For details about the scope of transport level encryption and Letter Sealing, please click [here]. If you are interested in the technical details of the protocols that enable Letter Sealing, you can download our [encryption whitepaper].
All LINE user information that is designated as personally identifiable, such as phone numbers, email addresses, passwords, and so on is stored encrypted, and its management status is periodically reviewed.
Rigid access control
LINE servers that store its data are managed at data centers with the latest security facilities. They have 24/7 surveillance by full-time security personnel, access control with IC cards and biometrics, monitoring with surveillance cameras, etc. Rigid access control is being implemented at the data centers, allowing access by only a very limited number of LINE personnel. Access is not granted even to the LINE CEO unless advance permission is granted based on justifiable reasons.

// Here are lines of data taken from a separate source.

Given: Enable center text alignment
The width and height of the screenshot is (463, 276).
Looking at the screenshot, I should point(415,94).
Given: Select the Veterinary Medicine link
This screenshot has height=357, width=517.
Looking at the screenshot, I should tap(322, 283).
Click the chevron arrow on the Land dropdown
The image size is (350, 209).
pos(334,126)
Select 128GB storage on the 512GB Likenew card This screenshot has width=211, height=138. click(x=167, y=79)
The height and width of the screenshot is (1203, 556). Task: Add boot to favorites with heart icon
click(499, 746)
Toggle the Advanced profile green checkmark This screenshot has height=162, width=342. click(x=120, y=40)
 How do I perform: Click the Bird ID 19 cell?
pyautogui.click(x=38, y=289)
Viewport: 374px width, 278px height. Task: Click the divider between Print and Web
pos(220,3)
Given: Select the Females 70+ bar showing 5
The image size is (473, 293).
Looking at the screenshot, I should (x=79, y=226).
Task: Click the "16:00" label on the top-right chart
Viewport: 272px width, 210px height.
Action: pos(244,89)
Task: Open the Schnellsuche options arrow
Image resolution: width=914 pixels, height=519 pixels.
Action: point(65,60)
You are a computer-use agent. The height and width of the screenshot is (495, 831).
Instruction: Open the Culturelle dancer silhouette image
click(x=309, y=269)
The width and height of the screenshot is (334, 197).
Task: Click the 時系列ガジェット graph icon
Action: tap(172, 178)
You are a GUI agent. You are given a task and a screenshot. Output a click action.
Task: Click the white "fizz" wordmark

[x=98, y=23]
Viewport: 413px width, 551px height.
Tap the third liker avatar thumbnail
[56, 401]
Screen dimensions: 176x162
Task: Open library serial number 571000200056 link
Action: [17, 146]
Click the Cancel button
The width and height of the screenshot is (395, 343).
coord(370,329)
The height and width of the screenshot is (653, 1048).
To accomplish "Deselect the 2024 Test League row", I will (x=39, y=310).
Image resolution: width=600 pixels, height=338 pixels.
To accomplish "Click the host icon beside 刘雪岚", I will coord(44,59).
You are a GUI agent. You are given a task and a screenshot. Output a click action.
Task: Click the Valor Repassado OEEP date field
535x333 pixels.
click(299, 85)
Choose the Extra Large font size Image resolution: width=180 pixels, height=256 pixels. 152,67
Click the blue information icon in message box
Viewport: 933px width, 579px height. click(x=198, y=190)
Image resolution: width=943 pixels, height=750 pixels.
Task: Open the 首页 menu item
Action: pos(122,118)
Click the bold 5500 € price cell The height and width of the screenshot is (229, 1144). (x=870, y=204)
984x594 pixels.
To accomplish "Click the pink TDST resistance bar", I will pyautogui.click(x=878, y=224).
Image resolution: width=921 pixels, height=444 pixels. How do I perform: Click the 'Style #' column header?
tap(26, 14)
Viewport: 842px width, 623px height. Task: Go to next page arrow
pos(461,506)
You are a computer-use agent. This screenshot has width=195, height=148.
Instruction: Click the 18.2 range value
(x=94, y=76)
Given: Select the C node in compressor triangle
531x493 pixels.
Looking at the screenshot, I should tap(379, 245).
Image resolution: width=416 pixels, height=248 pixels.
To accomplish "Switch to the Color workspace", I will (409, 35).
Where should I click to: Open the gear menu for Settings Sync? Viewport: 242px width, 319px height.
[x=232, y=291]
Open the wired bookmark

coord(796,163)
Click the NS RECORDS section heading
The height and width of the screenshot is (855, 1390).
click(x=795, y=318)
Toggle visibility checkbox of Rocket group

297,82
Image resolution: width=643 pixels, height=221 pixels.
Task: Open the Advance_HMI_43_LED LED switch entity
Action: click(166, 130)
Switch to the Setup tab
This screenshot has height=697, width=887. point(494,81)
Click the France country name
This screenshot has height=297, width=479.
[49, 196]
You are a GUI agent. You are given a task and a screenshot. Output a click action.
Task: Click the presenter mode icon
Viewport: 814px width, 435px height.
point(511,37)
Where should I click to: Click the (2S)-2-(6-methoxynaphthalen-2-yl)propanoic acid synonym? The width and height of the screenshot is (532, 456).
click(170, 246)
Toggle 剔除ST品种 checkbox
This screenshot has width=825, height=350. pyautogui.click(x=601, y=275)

Surveillance and vulnerability inspections
The LINE data center is under physical and logistical surveillance by a security team dedicated to this function on a 24/7 basis. The team monitors network traffic around-the-clock, conducting analyses of all events that have the potential of threatening LINE security. Trained personnel take immediate action when necessary. To bolster LINE security further, penetration tests (simulated hacking tests) are conducted by the security team and outside businesses to implement preventive measures against unauthorized access of both internal and external origins.